Monday, November 01, 2010

Returns by Market Cap

I am re-reading Ken Fisher's book "The Only Three Questions That Count". In it he comments how no one segment of the market outperforms over time. Kind of makes sense as in Mathematics we call it reversion to the mean. That being said, I thought people might like to see since 2006 how the stocks have performed by market cap in my tracking portfolios. As I suspected, there is no pattern:

Low High Return
- 160 5.96%
160 235 -3.64%
235 327 7.08%
327 435 4.63%
435 629 5.05%
629 866 6.52%
866 1,250 1.38%
1,250 2,445 14.82%
2,445 4,598 5.60%
4,598 Higher 8.49%

These are broken up into deciles, so the same number of stocks in 10 buckets. So the second row shows that stocks between 160m and 235m market caps have provided average annual returns of -3.64%... which is the worst bucket. Of course I am not saying to avoid stocks with those market caps.

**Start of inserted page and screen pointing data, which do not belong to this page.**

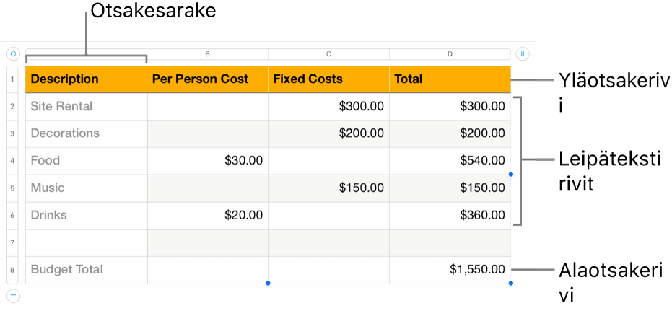Screen dimensions: 672x311
Task: Click the blue selection handle on the right edge
Action: pos(511,174)
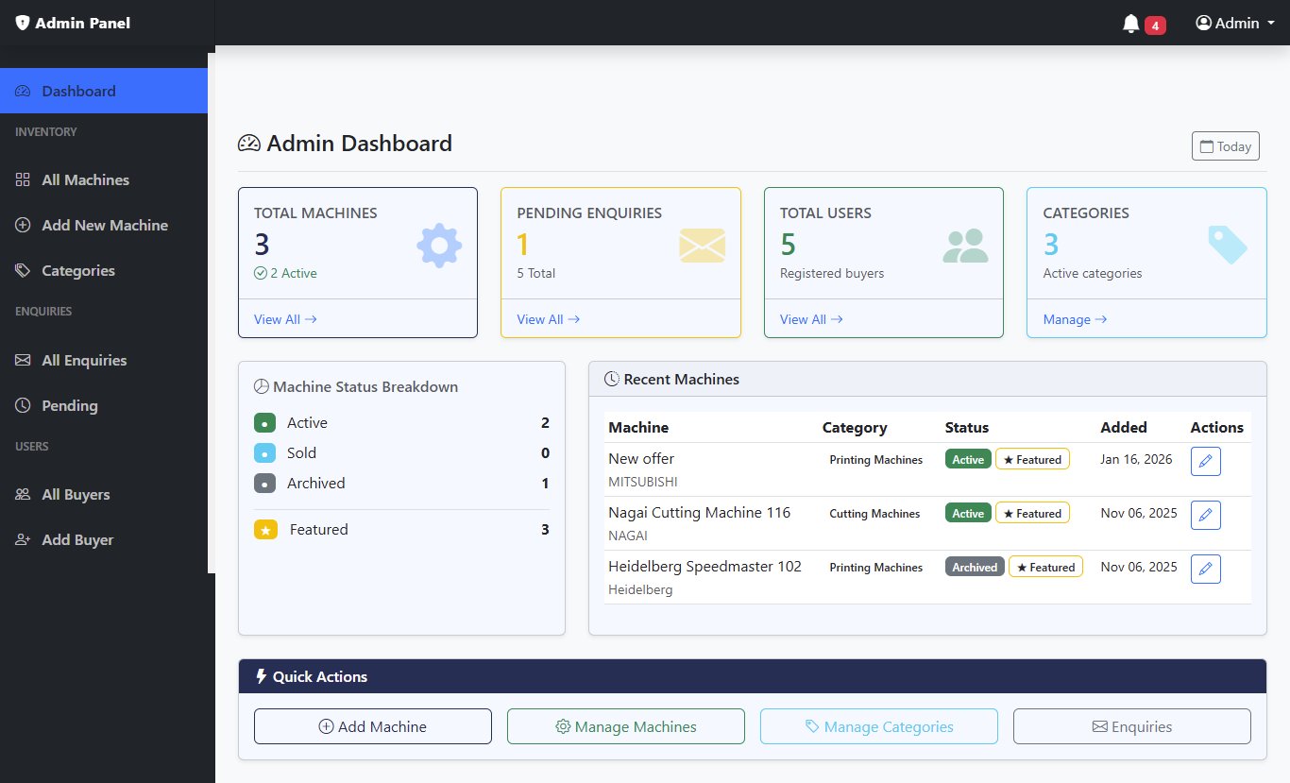Image resolution: width=1290 pixels, height=783 pixels.
Task: Click View All under Pending Enquiries
Action: [x=548, y=319]
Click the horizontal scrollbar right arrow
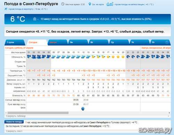Image resolution: width=174 pixels, height=135 pixels. [x=169, y=113]
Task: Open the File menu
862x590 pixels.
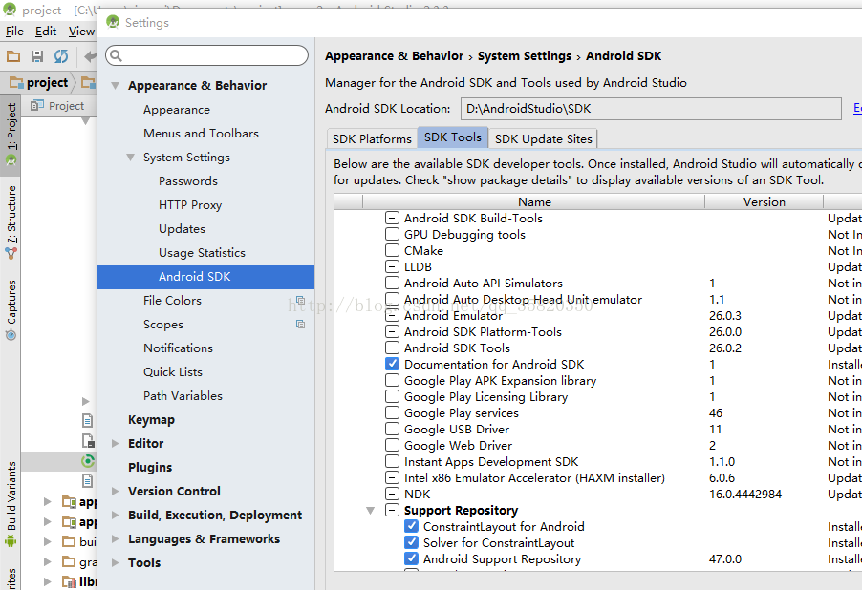Action: [14, 32]
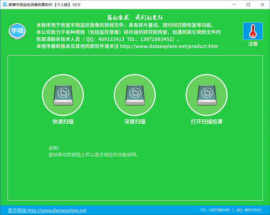
Task: Click the TEL number in status bar
Action: pyautogui.click(x=215, y=210)
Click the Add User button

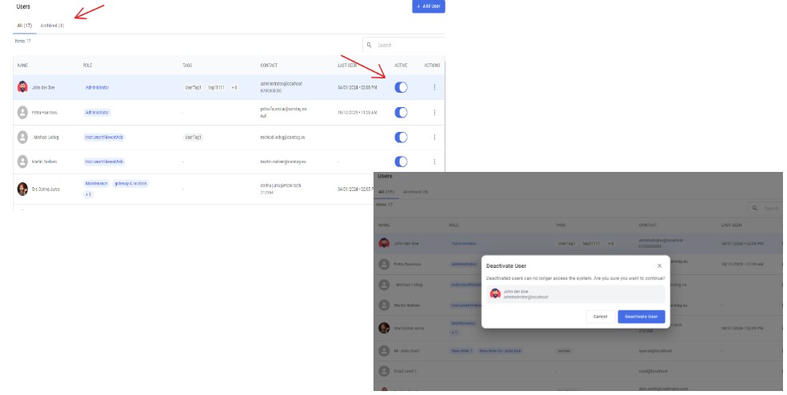click(429, 6)
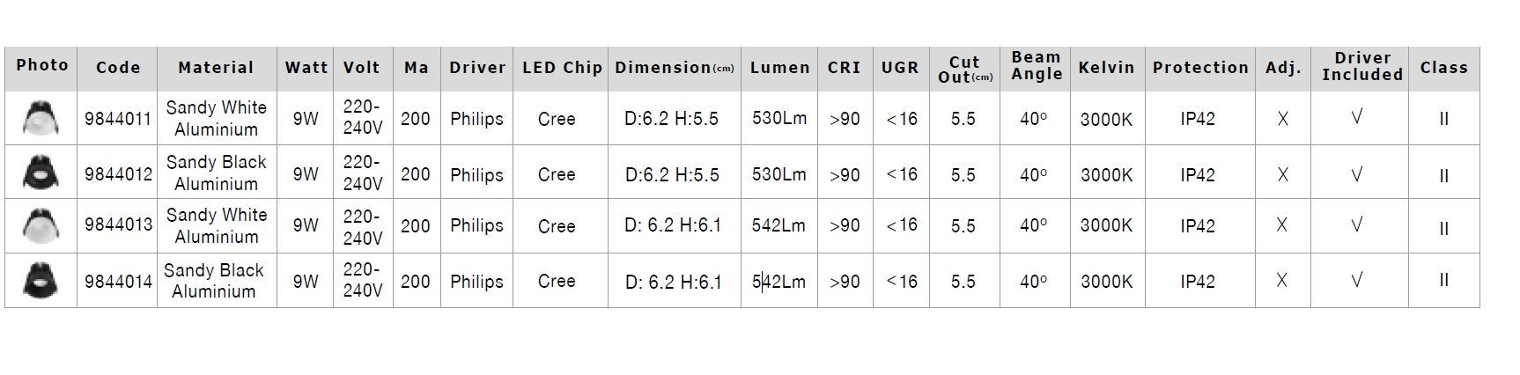
Task: Click the Code column header
Action: click(118, 68)
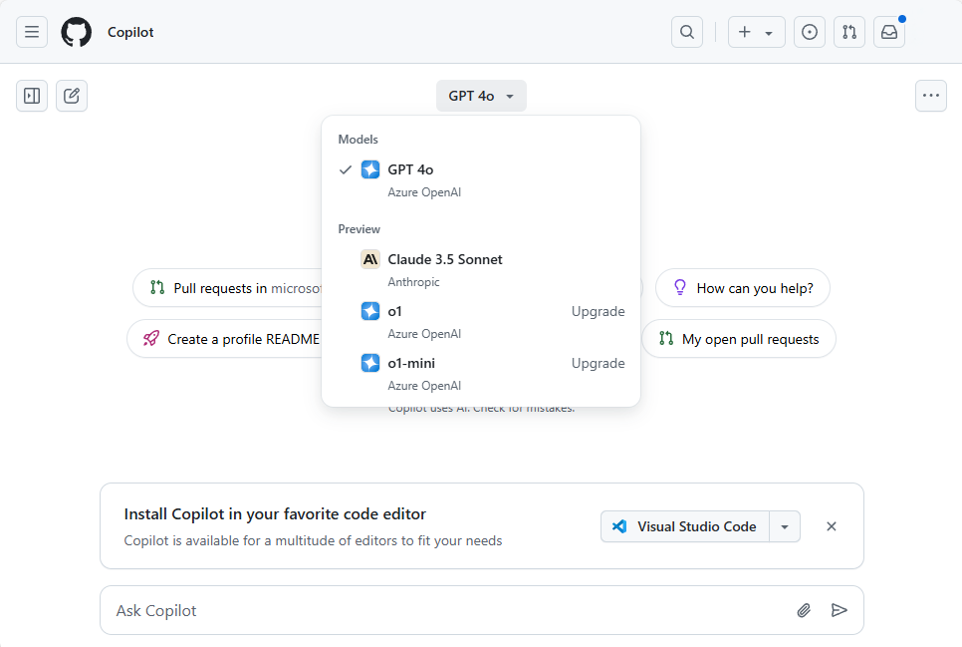Screen dimensions: 962x647
Task: Open the GPT 4o model picker
Action: pos(481,95)
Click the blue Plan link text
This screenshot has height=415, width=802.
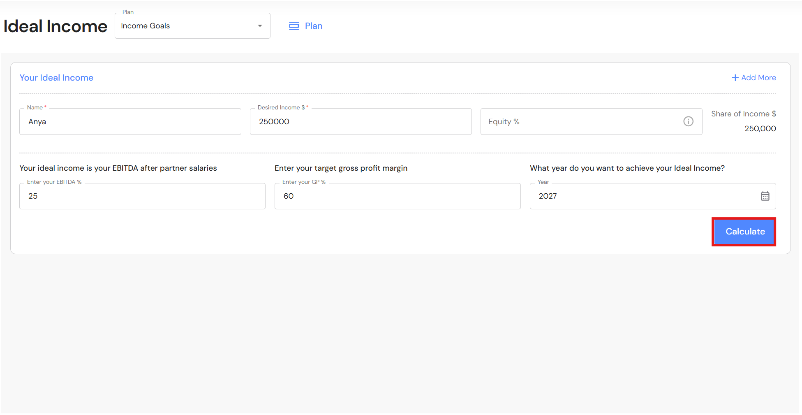(x=314, y=26)
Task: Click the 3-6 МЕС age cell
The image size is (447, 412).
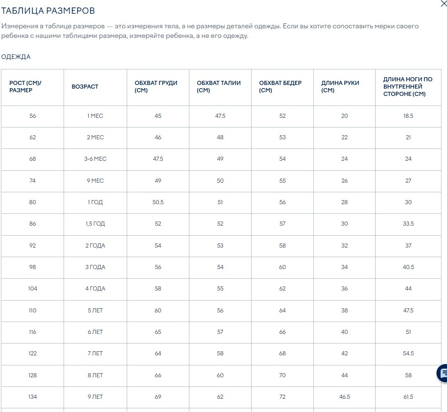Action: pos(95,159)
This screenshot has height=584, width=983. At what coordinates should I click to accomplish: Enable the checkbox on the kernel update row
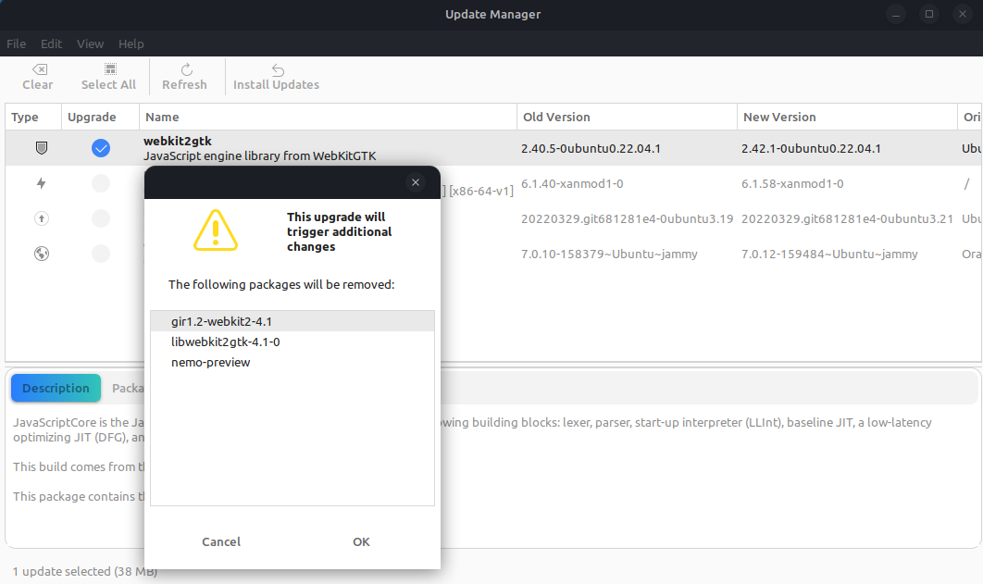click(x=101, y=183)
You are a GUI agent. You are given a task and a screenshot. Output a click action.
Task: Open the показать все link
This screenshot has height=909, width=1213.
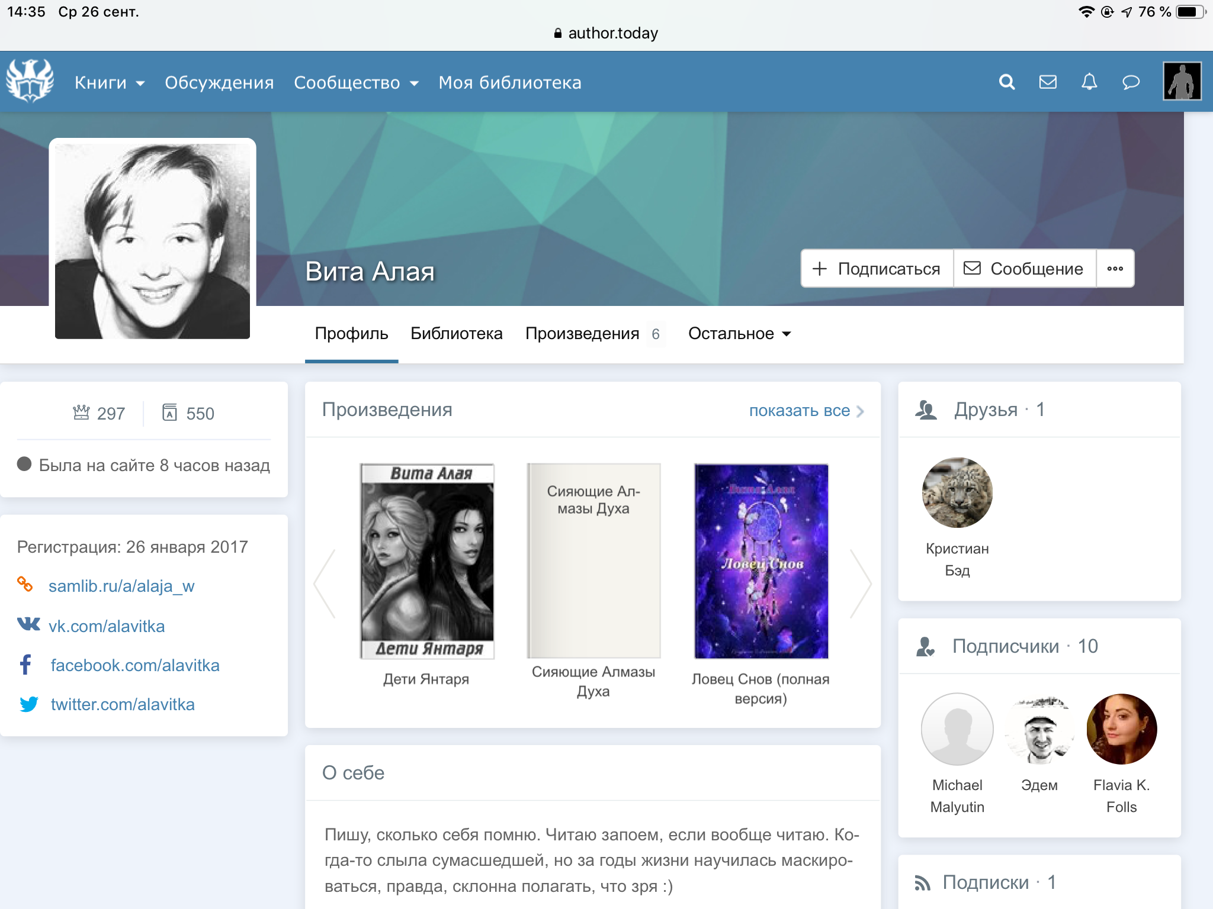807,411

My stocks had a bueno day, up about 0.8%. Largely driven by CCME which was up about 8%. We'll see tomorrow if my front running buy of NVMI was savvy. My portfolio is now ahead of the benchmark for the year and is about 15 points better inception to date:

MFI Annual Performance

ITD Annual
2006 10.74% 10.74%
2007 -6.57% -15.63%
2008 -41.60% -37.50%
2009 0.71% 72.47%
2010 9.42% 8.65%



IWV Annual Performance

ITD Annual
2006 11.23% 11.23%
2007 4.65% -5.91%
2008 -30.54% -33.63%
2009 -13.95% 23.87%
2010 -6.82% 8.29%

In Wilmington We Trust

I was browsing some NYT articles today and saw a stunner that I am surprised didn't rock the markets a bit more today (Wilmington Trust Deal May Be a Sign of Trouble). This is a mid sized bank
  • that was trading at $20 briefly this summer,
  • was at $7+ on Friday
  • was sold today by M&T for $3.85
I am surprised there wasn't a larger financial sell-off as this to me brings back bad memories of weekend shot-gun weddings in 2008. I think there are a lot of banks playing some liar's poker right now. The only bank I own is USB, though I am considering WBK.